Last Thursday I had the misfortune to fall heavily on black ice and break my hip.
I’d like to thank everybody involved in my rescue and recovery so far, particularly the two passing motorists who stopped at the scene of the accident in Dundee Road, Forfar.
Between them they managed to get me up to Whitehills Hospital for treatment. One (a council employee) then drove to my home to let my wife know what had happened.
I am now back home after an operation in Ninewells and thanks to the skill and care of the staff there expect to make a full recovery.
In this day and age when bad news is more likely to hit the headlines let’s not forget that my experience of human kindness and NHS care is the norm not the exception.
Name and address supplied
I am writing to express my concerns about the proposed site of the supermarket for Kirriemuir.
The majority vote was with the site at Pathhead, and this is the most suitable.
We all appreciate the skill of lorry drivers and how well they do to manoeuvre their large vehicles through the town, but it is hazardous to pedestrians and buildings.
Do we really want to have any more large vehicles moving through the town centre than we already have?
The buses have had routes changed recently to lessen congestion through the town centre, and to take into consideration the manoeuvrability of large vehicles round the narrow streets of Kirriemuir.
The development of land at Pathhead for a supermarket will be an improvement.
The road development will help to reduce the amount of cars that speed through Maryton village. There has been one fatal accident too many on that road.
A supermarket on the edge of town will still allow plenty of trade to stay in the centre of town, while giving the choice that we need and servicing the consumers on the outer edge of town and outlying farms and villages.
And surely it makes sense to have a local man and his company get the contract for the supermarket.
Mark Guild is a son of Kirriemuir. He lives and works in the local area.
He gives work to all local trades where he can.
He directly employs countless numbers of local men (and some women) and uses local merchants for supplies and materials.
M Wallace, Kirriemuir
The Kirriemuir supermarket saga marches on relentlessly with yet another chapter from local businessman Mr Guild.
This time taking a pop at a gentleman from a Roods address in Kirrie who had taken the time to express a personal opinion.
It would appear to Mr Guild that opinions over a variety of subjects need to be followed up by what he refers to as actions. Don’t get the gist of this but that’s probably me.
Perhaps Mr Guild could explain why he is building houses in Kirrie and an adjacent dental surgery? And providing all those jobs.

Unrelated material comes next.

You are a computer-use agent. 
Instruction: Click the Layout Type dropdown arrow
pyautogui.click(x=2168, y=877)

Add this to an obvious interest in a new supermarket and you have what I can only describe as a big hearted desire to make big bucks; so please Mr Guild; leaving aside the mention of your charitable works, spare us all this “I love Kirrie bit” and what I’ve done for the town.

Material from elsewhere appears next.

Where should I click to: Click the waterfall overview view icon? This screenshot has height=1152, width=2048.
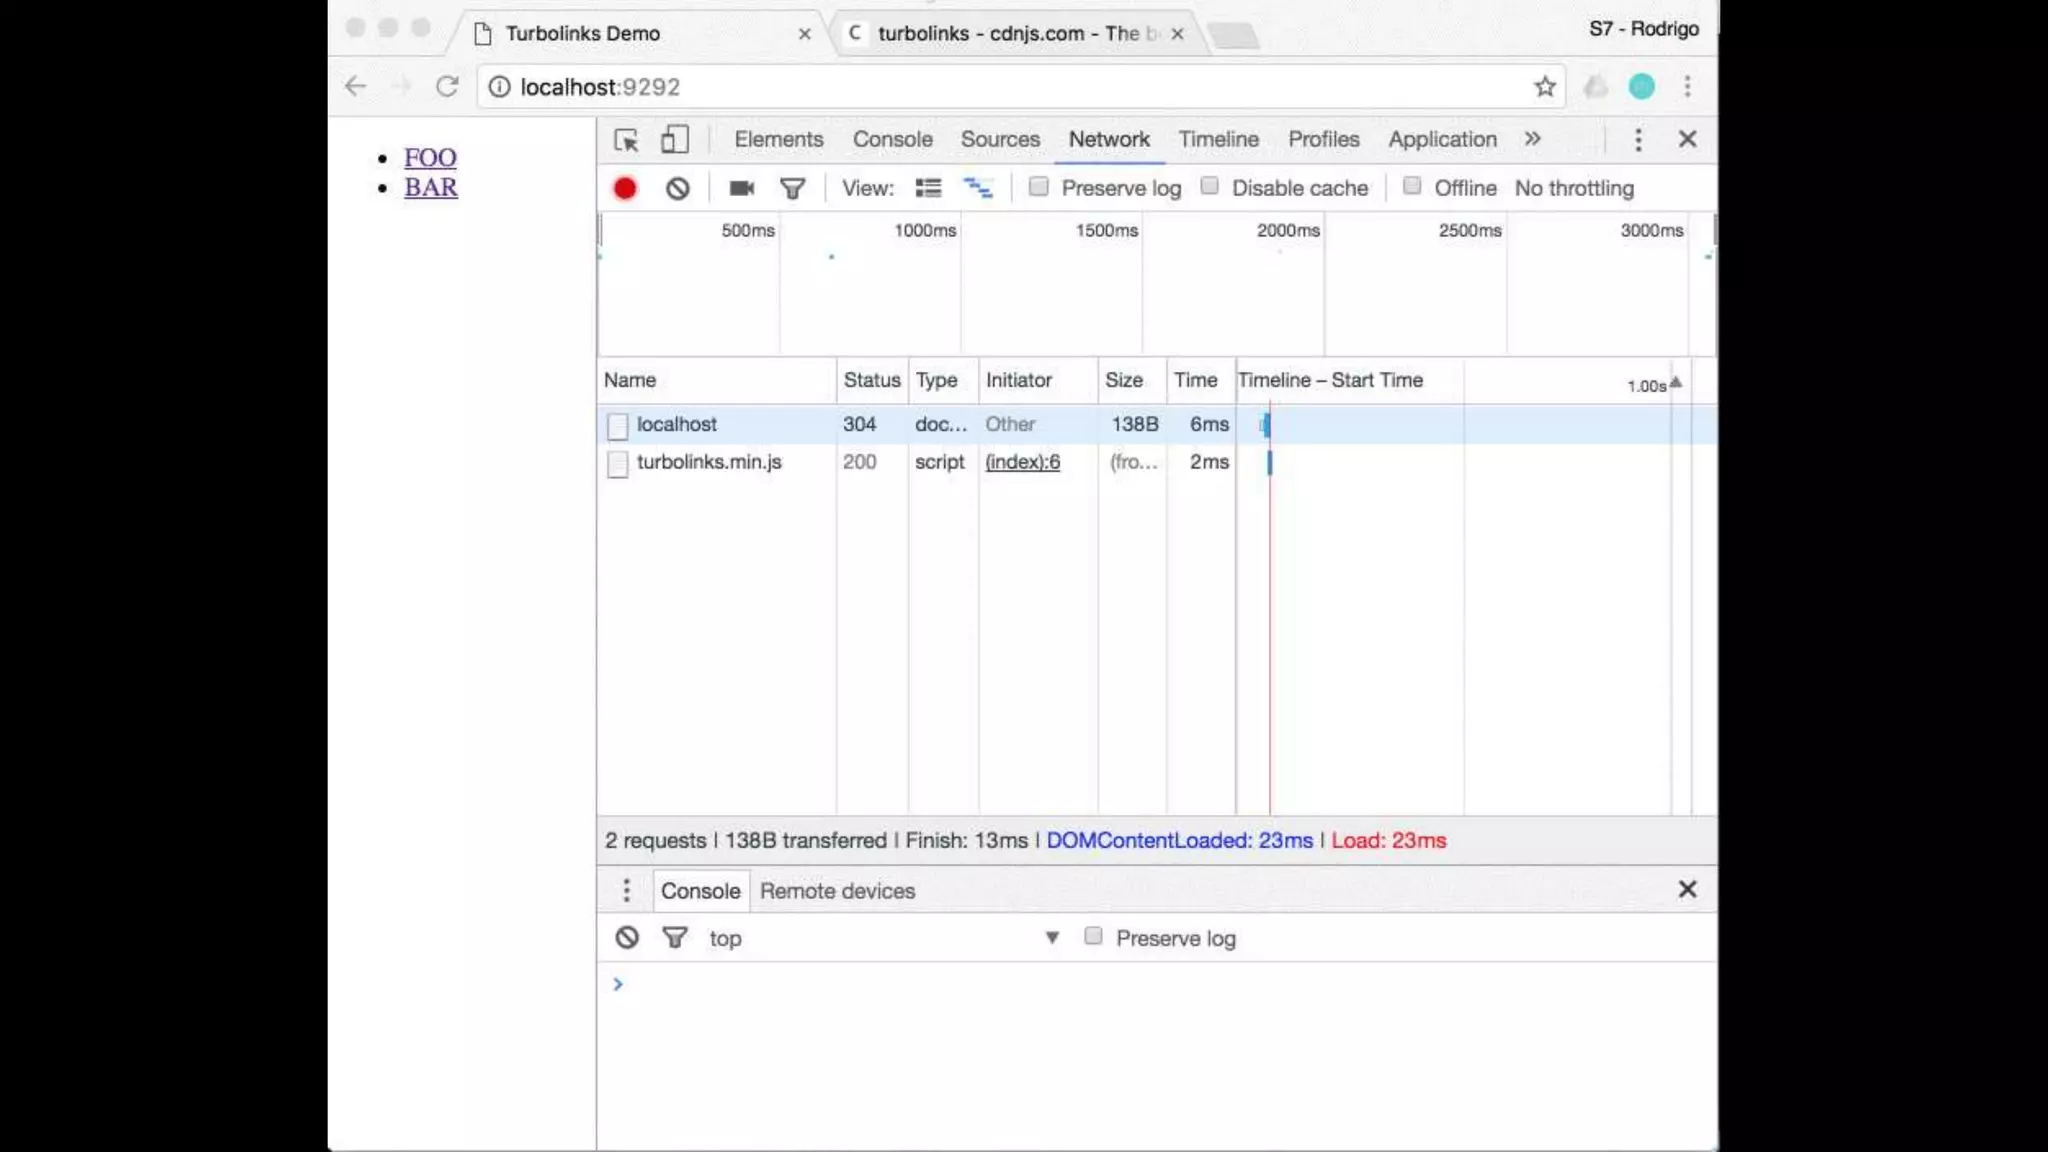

As a retired Health and Safety professional for most of my working life, (now over 65 with bucketloads of opinions), it would be remiss of me not to concur with Mr Guild on the location of this proposed supermarket.
I cannot begin to believe what a full blown risk assessment of this location would show up or how it would influence the planning process, or the decision reached by our elected officials. Does make you wonder though?
Had this been the only known site available in town then I think maybe a lot of people would agree to stick with what we have and give the small shopkeepers at least a sporting chance to survive.
Of the 80,000 residents of Angus over 18 years of age, less than 300 responded to the recent six week consultation period on the forthcoming budget.
The Leader of the Council is quoted in a local daily newspaper as saying, “the views of nearly 300 people nevertheless gives us a valuable snapshot of public opinion.”
In speculating why only 0.37% of the adult population bothered to make their views known, one serious consideration could be that so many recent snapshots of public opinion have been repeatedly ignored. Apathy soon follows.
Over 1600 members of the public in Kirriemuir gave a massive snapshot of their opinion regarding the preferred site of a new supermarket and were ignored. More than 400 people in Edzell alone voiced their opinion on the closure of their local library and along with the valuable snapshots of public opinion in the other three villages, were ignored. Valuable snapshots of public opinion regarding the total lack of business and industrial investment in Carnoustie have been ignored.
Over 5000 people throughout Angus gave a valuable snapshot of public opinion regarding the outsourcing of level one mental health services to a service provider with no history of involvement in Angus and were ignored.
Perhaps Angus council could clarify just exactly when they value public opinion and what criteria it uses to discount massive measures of public opinion as it emerges regularly on such major issues, only a few of which are highlighted here.
R. J. Scrimgeour, chairman,
Angus Mental Health Association (via e-mail).